Le ministère de la Défense rejette les accusations thaïlandaises selon lesquelles le Cambodge aurait tiré le premier
AKP Phnom Penh, le 1er septembre 2026 —
Le ministère de la Défense nationale du Cambodge a catégoriquement rejeté les accusations infondées et fausses du maréchal en chef de l’Air Prapas Sonjaidee, directeur du Centre d’information conjoint de la Thaïlande, selon lesquelles le Cambodge aurait été la partie à avoir tiré la première.

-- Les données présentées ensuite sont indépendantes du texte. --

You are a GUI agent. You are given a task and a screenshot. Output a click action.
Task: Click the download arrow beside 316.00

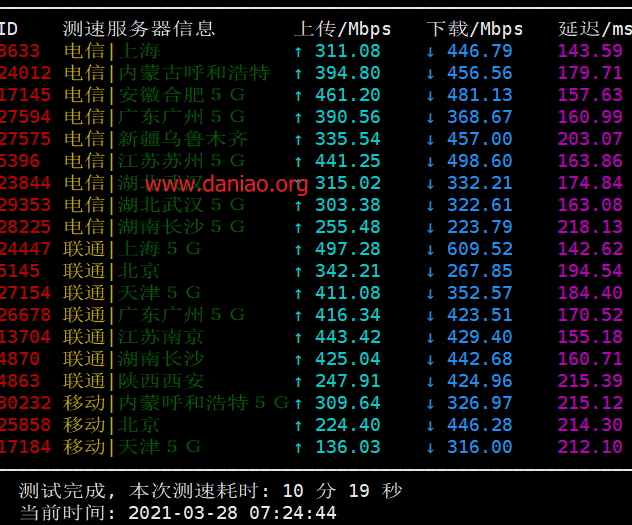coord(430,447)
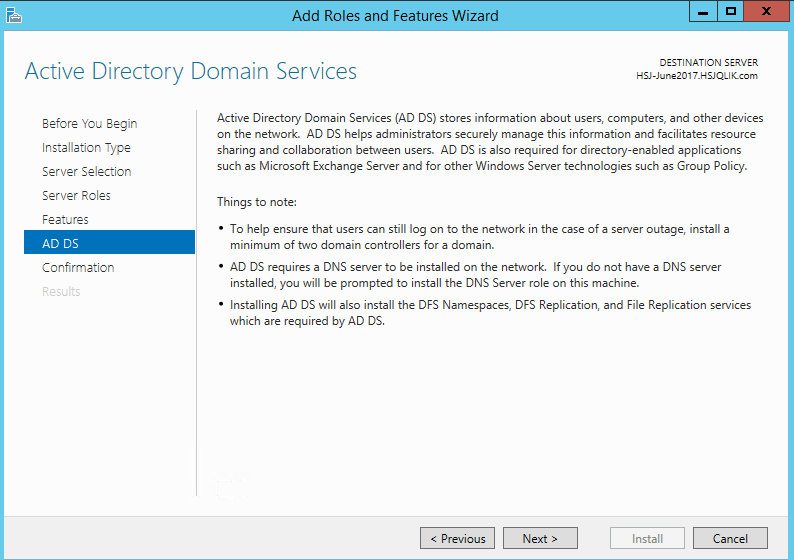Image resolution: width=794 pixels, height=560 pixels.
Task: Open the Installation Type step
Action: coord(86,147)
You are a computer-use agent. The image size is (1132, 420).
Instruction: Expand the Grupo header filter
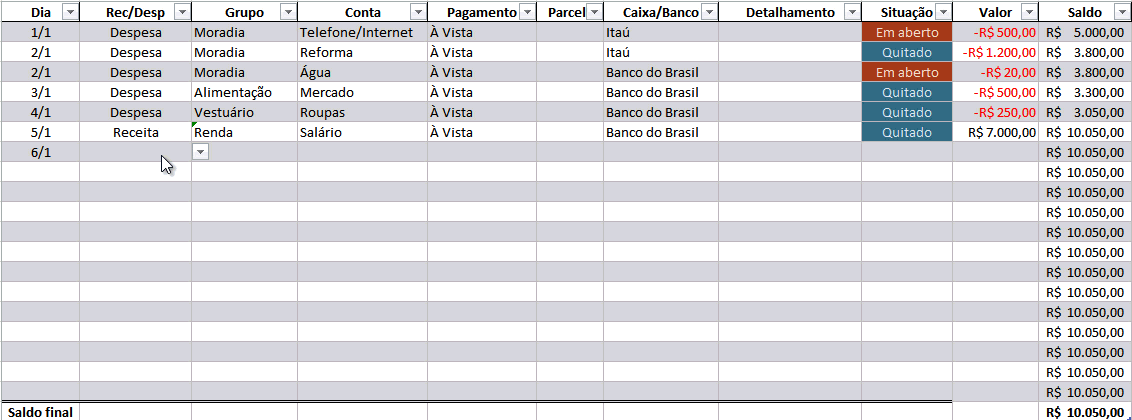(x=288, y=12)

Dans un communiqué de presse publié mardi, le ministère a réaffirmé que la Thaïlande était la partie ayant lancé en premier une attaque armée non provoquée contre le Cambodge.

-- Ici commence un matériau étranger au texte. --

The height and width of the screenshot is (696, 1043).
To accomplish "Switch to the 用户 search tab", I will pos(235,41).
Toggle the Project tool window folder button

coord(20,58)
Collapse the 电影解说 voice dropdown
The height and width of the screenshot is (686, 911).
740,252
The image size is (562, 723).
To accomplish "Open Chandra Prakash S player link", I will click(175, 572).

La partie cambodgienne a déclaré qu’après avoir déclenché l’attaque contre le territoire cambodgien, la Thaïlande ne pouvait pas se présenter comme une victime ni invoquer la légitime défense pour justifier ses actions militaires illégales.
Le ministère a également souligné que, plusieurs jours avant le lancement par la Thaïlande de son attaque armée contre le Cambodge, le 24 juillet 2025, la Thaïlande avait annoncé le plan de préparation à la guerre baptisé « Chakrabongse Bhuvanath ».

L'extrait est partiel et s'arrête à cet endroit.